TASK DETAILS:
Give again, unaltered, the lines of the listing below that run from the line having "For every named target in this 214×2576" through the line having "3. Ayın Sonuçları: Etimesgut".

***** GIVEN DATA *****

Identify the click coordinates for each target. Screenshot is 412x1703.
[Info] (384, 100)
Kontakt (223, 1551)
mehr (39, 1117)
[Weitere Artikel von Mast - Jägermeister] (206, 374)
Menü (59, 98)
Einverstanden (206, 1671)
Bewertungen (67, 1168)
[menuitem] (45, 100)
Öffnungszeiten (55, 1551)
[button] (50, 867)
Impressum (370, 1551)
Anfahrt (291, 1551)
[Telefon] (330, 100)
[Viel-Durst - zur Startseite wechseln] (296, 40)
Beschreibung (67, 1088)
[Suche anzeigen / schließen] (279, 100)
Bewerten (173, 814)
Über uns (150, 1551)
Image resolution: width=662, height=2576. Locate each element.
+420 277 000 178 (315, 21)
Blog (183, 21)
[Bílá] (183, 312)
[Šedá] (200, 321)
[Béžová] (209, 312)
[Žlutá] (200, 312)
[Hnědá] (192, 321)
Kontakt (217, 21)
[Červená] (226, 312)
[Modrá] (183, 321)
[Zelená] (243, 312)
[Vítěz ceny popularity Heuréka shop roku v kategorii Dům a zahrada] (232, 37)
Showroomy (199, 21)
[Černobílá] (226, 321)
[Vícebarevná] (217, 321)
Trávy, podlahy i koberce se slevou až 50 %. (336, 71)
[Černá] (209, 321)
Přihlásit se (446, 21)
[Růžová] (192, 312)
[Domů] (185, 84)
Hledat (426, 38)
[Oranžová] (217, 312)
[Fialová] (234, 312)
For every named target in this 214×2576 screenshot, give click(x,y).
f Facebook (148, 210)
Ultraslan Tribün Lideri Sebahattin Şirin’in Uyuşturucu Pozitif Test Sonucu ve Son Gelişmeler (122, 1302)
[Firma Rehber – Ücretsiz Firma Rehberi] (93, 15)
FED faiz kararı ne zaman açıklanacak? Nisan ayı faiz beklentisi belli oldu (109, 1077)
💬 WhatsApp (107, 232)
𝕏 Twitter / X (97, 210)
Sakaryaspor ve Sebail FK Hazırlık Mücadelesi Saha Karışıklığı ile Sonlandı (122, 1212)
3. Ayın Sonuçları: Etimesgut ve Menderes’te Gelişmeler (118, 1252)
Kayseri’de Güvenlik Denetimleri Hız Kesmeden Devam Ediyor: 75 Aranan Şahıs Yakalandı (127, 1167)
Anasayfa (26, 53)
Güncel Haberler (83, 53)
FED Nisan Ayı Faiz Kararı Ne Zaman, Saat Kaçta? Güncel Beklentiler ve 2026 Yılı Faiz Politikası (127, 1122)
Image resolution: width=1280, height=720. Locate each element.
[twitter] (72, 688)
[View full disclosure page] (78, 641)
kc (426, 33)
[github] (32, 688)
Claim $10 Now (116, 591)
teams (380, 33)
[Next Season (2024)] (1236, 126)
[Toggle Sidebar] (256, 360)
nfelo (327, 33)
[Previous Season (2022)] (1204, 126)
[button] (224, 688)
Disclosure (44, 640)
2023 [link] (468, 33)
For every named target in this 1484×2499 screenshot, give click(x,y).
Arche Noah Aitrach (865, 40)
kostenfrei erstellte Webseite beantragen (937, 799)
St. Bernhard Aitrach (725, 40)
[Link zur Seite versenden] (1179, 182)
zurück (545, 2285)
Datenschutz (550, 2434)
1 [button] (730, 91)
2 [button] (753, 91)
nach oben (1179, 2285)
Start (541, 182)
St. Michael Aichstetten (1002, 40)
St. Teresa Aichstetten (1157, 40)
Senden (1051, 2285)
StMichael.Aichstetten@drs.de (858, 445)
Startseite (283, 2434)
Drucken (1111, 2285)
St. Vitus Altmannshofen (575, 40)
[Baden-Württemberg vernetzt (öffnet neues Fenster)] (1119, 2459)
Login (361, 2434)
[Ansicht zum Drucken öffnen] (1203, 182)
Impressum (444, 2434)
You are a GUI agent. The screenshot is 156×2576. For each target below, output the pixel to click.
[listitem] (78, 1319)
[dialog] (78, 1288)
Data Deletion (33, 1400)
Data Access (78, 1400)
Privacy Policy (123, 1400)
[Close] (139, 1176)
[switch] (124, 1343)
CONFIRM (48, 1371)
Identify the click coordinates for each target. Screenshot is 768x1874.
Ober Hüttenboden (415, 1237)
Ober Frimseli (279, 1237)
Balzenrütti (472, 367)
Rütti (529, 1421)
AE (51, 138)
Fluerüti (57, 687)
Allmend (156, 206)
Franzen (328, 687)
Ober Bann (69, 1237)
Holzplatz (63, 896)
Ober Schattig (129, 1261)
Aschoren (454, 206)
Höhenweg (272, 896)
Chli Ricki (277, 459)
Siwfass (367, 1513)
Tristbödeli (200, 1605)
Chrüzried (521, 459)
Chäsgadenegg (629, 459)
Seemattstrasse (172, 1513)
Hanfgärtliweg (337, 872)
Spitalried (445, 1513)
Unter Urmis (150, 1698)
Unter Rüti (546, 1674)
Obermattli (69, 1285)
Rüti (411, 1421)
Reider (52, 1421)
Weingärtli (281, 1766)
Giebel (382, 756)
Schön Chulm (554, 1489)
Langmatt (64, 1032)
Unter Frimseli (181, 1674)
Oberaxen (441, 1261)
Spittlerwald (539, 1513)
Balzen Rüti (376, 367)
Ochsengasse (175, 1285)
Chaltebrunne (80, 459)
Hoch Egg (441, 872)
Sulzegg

*****

ANSWER BOX:
For every named target in this 214×2576 screenshot, give click(x,y).
f Facebook (148, 210)
Ultraslan Tribün Lideri Sebahattin Şirin’in Uyuşturucu Pozitif Test Sonucu ve Son Gelişmeler (122, 1302)
[Firma Rehber – Ücretsiz Firma Rehberi] (93, 15)
FED faiz kararı ne zaman açıklanacak? Nisan ayı faiz beklentisi belli oldu (109, 1077)
💬 WhatsApp (107, 232)
𝕏 Twitter / X (97, 210)
Sakaryaspor ve Sebail FK Hazırlık Mücadelesi Saha Karışıklığı ile Sonlandı (122, 1212)
3. Ayın Sonuçları: Etimesgut ve Menderes’te Gelişmeler (118, 1252)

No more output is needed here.